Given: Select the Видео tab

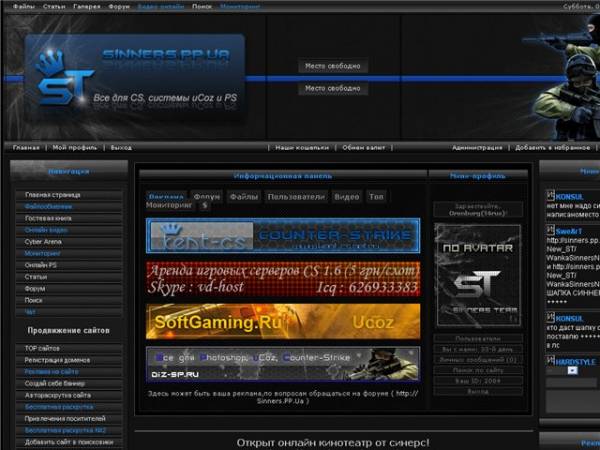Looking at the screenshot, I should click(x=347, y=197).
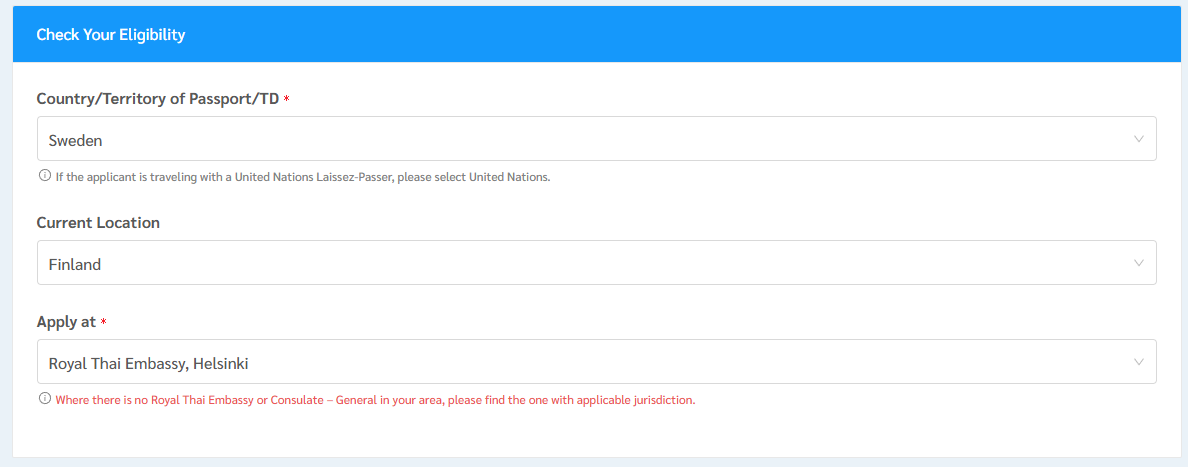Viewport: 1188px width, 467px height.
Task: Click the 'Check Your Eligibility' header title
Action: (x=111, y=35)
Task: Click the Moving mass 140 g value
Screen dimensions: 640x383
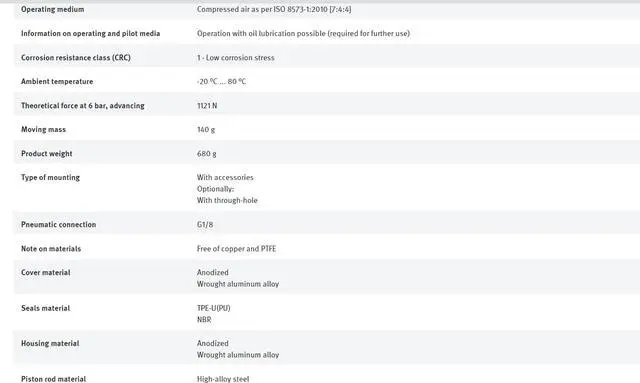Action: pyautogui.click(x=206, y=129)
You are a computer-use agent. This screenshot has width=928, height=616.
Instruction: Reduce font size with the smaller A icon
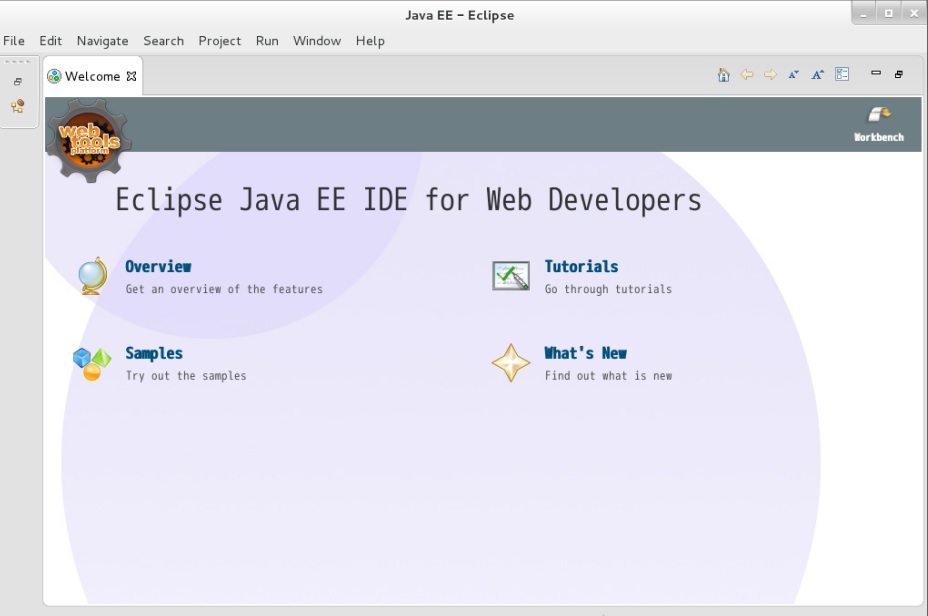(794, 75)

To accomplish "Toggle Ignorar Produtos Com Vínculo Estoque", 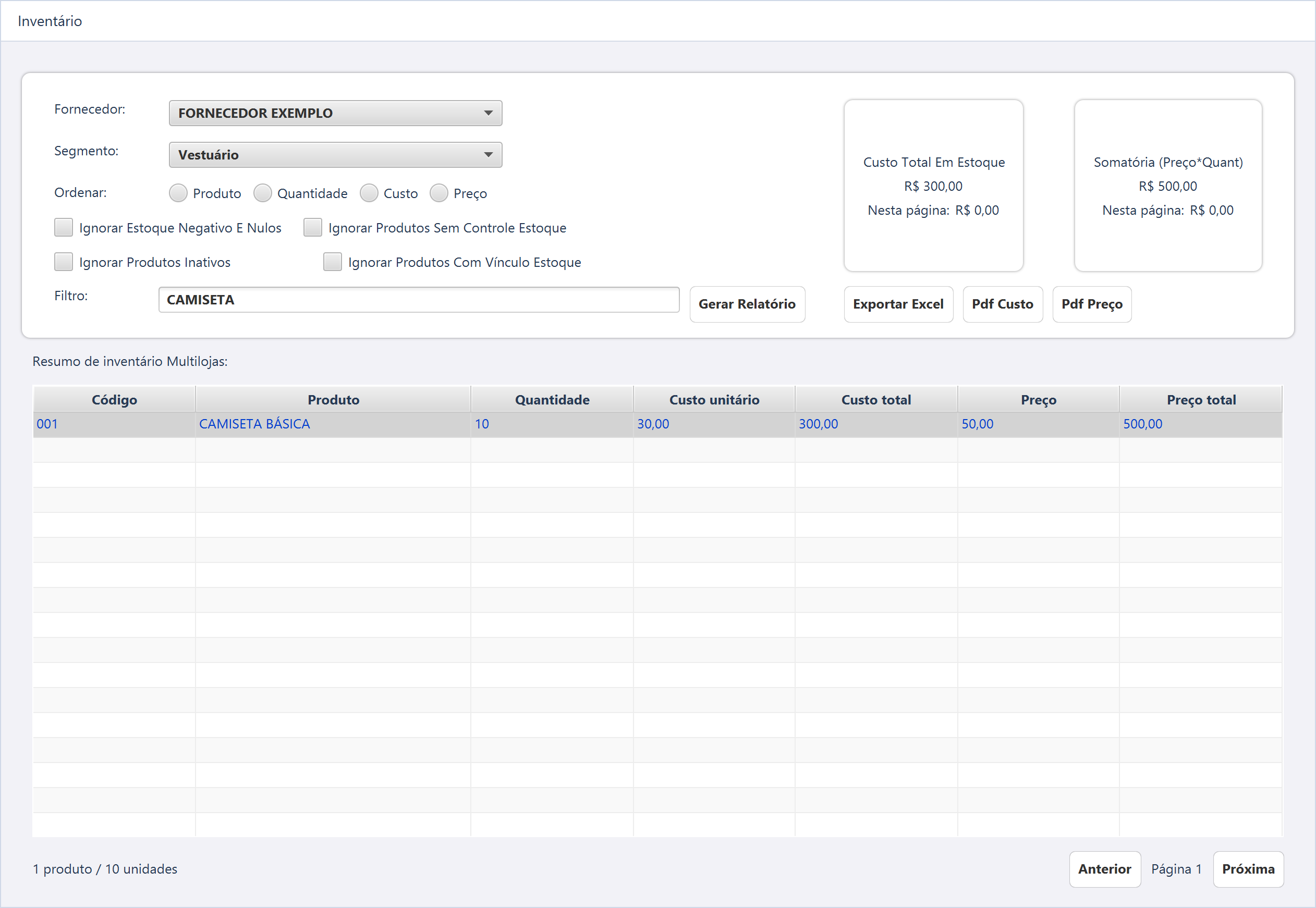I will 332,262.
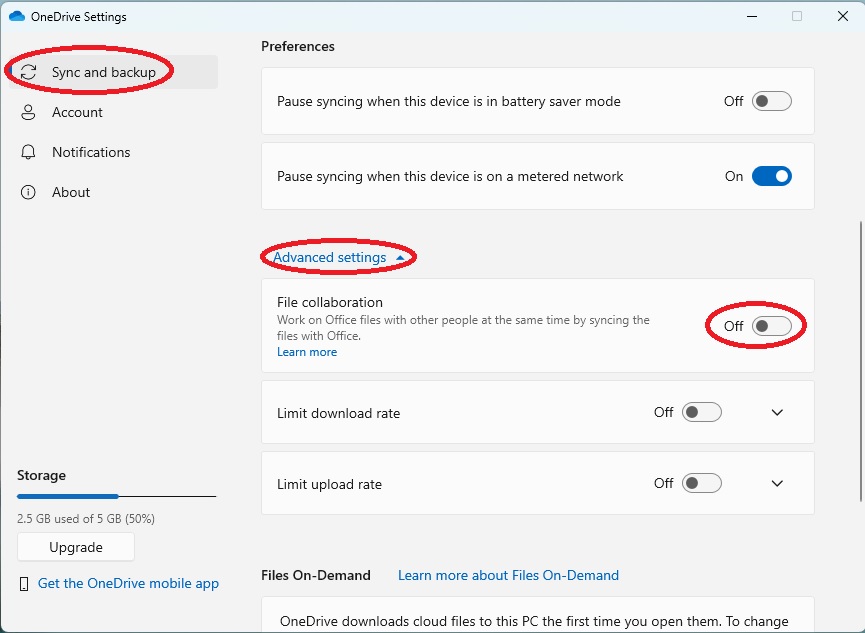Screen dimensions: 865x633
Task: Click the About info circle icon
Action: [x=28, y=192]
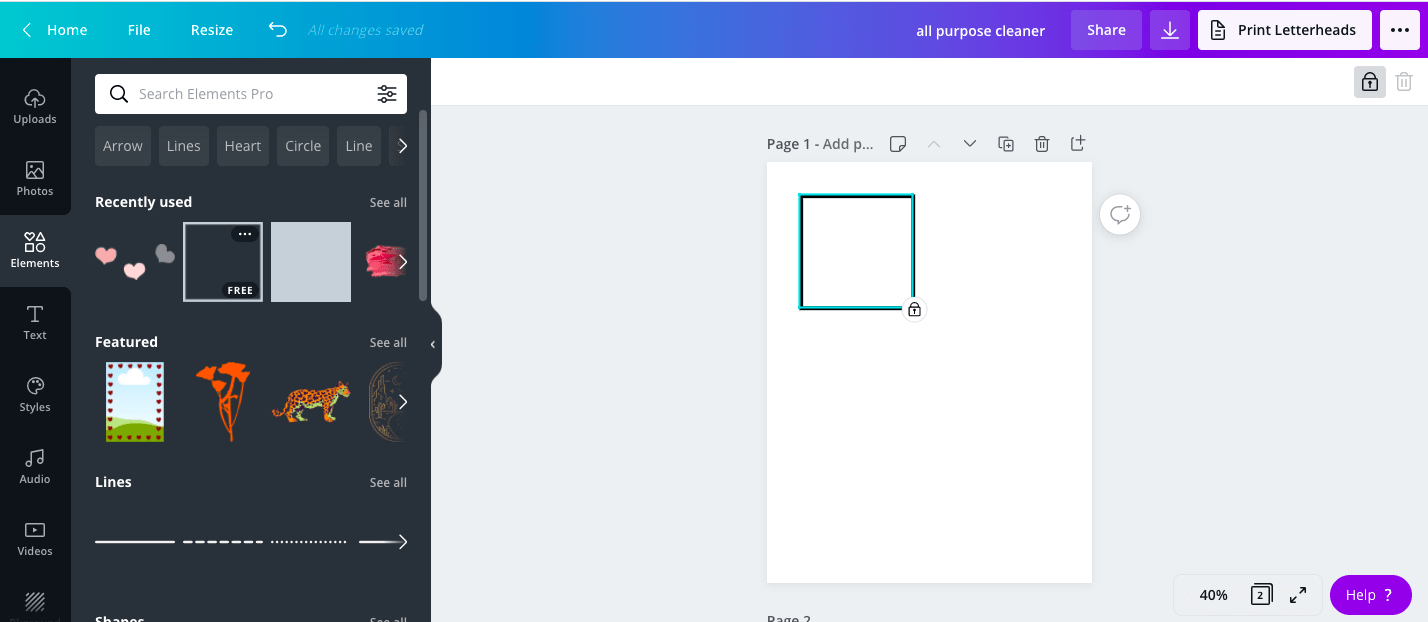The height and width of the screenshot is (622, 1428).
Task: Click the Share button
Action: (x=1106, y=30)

* **INSTRUCTION**:
Copy the records from the start up to and including the line with "Action: pyautogui.click(x=206, y=129)", leaving the pictures out.

* **RESPONSE TO THE EXERCISE**:
Given: Select the Видео tab

Looking at the screenshot, I should click(x=347, y=197).
Viewport: 1188px width, 467px height.
Task: Click the 'Check Your Eligibility' header title
Action: (x=111, y=35)
Task: Click the Moving mass 140 g value
Screen dimensions: 640x383
Action: pyautogui.click(x=206, y=129)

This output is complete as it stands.